Willich, August
Willich, August
Born Nov. 19, 1810, in Poznan; died Jan. 22, 1878, in St. Mary, Ohio, USA. Participant in the German workers’ movement and head of a sectarian ultra-leftist faction in the Communist League.
Willich joined the Prussian Army in 1828 and was promoted to the rank of officer. In 1847 he retired because of his political convictions. He joined the Communist League during the same year. Willich was one of the organizers of the popular demonstration in Cologne on Mar. 3, 1848. During the Baden-Pfalz Uprising of 1849 he commanded a major detachment of volunteers in which Engels fought. In 1850, Willich and K. Schapper led a sectarian petit bourgeois faction that covered its antiproletarian views with ultraleftist phraseology. He was one of the persons responsible for the split of the Communist League in September 1850, after which he led a separate organization that lasted until 1853. During the Cologne trial of Communists in 1852, Willich’s adventuristic actions were taken advantage of by the Prussian police.
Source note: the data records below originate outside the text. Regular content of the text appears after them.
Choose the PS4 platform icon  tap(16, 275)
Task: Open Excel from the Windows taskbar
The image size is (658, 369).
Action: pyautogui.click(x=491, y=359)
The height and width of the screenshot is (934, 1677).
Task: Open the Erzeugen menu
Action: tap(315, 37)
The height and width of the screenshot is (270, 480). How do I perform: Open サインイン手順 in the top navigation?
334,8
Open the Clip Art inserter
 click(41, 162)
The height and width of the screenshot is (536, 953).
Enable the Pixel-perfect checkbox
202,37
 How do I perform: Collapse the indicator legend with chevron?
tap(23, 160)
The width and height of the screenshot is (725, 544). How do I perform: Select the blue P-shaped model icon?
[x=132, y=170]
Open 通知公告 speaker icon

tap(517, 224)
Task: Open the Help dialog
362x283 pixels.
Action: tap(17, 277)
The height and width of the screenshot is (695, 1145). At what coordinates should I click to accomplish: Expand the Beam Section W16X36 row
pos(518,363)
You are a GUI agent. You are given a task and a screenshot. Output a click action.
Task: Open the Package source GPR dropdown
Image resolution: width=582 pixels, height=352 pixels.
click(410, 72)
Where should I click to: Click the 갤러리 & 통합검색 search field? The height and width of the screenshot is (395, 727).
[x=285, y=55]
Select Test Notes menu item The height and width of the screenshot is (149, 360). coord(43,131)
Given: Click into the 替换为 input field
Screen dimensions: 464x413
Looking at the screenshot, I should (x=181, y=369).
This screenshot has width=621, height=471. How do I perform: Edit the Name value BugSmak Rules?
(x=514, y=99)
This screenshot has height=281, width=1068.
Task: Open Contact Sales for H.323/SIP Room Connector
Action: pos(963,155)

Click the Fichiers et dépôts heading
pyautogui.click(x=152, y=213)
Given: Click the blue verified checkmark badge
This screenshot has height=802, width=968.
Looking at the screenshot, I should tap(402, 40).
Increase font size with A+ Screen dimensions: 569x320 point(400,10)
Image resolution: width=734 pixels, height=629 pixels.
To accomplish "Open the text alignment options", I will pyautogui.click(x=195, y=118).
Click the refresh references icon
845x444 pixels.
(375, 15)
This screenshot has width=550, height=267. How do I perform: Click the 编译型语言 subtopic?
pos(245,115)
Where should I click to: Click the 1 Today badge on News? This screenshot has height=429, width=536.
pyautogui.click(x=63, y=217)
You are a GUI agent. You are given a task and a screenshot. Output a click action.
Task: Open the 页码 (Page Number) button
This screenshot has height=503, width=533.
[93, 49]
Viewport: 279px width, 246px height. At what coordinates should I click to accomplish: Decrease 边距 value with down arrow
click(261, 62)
In 1853, Willich emigrated to the USA and fought there in the Civil War (1861-65) on the side of the North with the rank of brigadier general.
REFERENCES
Marx, K. “Razoblacheniia o kel’nskom protsesse kommunistov.” In K. Marx and F. Engels, Soch., 2nd ed., vol. 8.Marx, K. “Rytsar’ blagorodnovo soznaniia.” Ibid., vol. 9.
Engels, F. “K istorii Soiuza kommunistov. Ibid., vol. 21.